Kutipan Dokumen:
################

Mengikuti jejak sang ayah, Pak Ismun Shobari, mantan Wasek PA Samarinda, wanita ini memulai pengabdiannya sebagai CPNS di PA Samarinda, tahun 2006. Tidak pernah pindah dari PA Samarinda, tahun 2011 PA Nunukan “memilihnya” menjadi salah seorang srikandi “pejuang hukum” di perbatasan dengan mengangkatnya menjadi Kaur Umum. Tidak mau berpisah, alumni STAIN Samarinda tahun 2003 yang punya momongan bayi ini, terpaksa harus memboyong kedua orang tuanya ke Nunukan, menemani perjalanan hari‐hari perjuangan di perbatasan Indo‐Mal, Nunukan, Kaltim. Nurhalis Kaur Keuangan PA Nunukan kelahiran Barito Kuala, 43 tahun lalu ini adalah suami dari Wapan PA Nunukan. Menyelesaikan pendidikan dasar hingga menengahnya di Maraban, Kalsel, gelar sarjana berhasil diraihnya dari Universitas Kartini, Surabaya, tahun 2005. Sama seperti sang istri, sejak menjadi CPNS tahun 2003 hingga Kaur Keuangan PA Tanjung Redeb tahun 2009, ia pun tidak pernah pindah tugas keluar dari Berau. Lelaki yang sering “doktor” (mondok di kantor) menyelesaikan laporan keuangan ini terbilang sangat profesional di bidangnya. Mungkin karena itu nasib memilihnya untuk berjuang di perbatasan Indo‐Mal, Nunukan. Membantu “dapur” PA Nunukan, memberikan pasokan amunisi kepada seluruh personil “pejuang hukum” di perbatasan Kaltim ini. Walau terkadang timbul juga “kejenuhan” dari dalam dirinya menatap masa depan daerah perbatasan yang jauh tertinggal dari kemajuan daerah lainnya. Namun tekad semula sebagai abdi negara dan “pejuang hukum” telah mengalahkan “kejenuhan” pria pelantun shalawat ini untuk menembus perbatasan Indo‐Mal yang penuh resiko perjuangan.

################

Yang Harus Dikerjakan:
a - Menurut kutipan dokumen, dari universitas mana Nurhalis meraih gelar sarjananya?
b - Sebutkan semua Pengadilan Agama (PA) yang disebut dalam kutipan dokumen.

################

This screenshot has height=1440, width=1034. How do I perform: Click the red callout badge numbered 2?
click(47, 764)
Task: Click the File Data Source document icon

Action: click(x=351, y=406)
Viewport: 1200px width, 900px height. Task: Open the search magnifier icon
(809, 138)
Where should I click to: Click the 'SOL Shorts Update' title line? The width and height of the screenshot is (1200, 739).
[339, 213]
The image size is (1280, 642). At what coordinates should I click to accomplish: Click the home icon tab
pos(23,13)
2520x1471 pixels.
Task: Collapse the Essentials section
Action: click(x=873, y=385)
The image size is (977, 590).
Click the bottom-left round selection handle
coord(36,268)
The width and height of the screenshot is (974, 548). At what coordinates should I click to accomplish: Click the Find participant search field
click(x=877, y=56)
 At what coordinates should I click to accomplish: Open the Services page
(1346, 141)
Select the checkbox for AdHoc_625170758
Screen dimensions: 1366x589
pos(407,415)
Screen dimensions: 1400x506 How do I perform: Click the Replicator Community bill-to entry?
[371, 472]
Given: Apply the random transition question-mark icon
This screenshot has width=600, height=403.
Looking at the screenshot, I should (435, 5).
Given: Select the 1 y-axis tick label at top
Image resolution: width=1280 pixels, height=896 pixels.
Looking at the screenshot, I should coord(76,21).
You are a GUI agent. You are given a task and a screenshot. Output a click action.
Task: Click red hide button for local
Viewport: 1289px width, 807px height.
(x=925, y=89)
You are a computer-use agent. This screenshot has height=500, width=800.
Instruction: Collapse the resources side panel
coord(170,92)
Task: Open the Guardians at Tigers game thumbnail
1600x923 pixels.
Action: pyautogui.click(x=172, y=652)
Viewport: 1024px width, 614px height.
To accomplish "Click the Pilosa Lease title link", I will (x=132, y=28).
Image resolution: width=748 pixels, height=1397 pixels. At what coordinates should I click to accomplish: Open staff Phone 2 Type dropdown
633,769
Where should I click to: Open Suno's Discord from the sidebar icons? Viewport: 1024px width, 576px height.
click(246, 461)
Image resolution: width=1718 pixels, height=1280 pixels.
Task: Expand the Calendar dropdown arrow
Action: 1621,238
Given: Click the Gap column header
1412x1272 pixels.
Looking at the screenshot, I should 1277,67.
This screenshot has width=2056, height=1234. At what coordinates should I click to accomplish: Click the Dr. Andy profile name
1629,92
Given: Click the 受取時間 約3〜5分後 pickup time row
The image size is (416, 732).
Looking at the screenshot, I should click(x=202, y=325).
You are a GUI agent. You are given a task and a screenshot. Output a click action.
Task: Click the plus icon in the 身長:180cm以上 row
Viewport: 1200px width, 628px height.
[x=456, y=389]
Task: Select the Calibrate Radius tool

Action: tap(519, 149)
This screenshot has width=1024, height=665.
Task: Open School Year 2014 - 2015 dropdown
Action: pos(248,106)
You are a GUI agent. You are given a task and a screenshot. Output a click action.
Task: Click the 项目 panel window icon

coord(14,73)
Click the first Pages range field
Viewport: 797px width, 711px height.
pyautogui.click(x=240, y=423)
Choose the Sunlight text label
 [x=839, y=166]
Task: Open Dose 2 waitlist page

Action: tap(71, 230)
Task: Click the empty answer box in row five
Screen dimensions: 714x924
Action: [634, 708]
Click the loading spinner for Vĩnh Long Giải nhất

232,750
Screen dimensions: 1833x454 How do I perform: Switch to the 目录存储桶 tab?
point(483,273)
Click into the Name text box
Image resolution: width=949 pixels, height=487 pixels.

################

Kunci Jawaban Latihan:
a - Universitas Kartini, Surabaya, pada tahun 2005.

b - PA Samarinda, PA Nunukan, PA Tanjung Redeb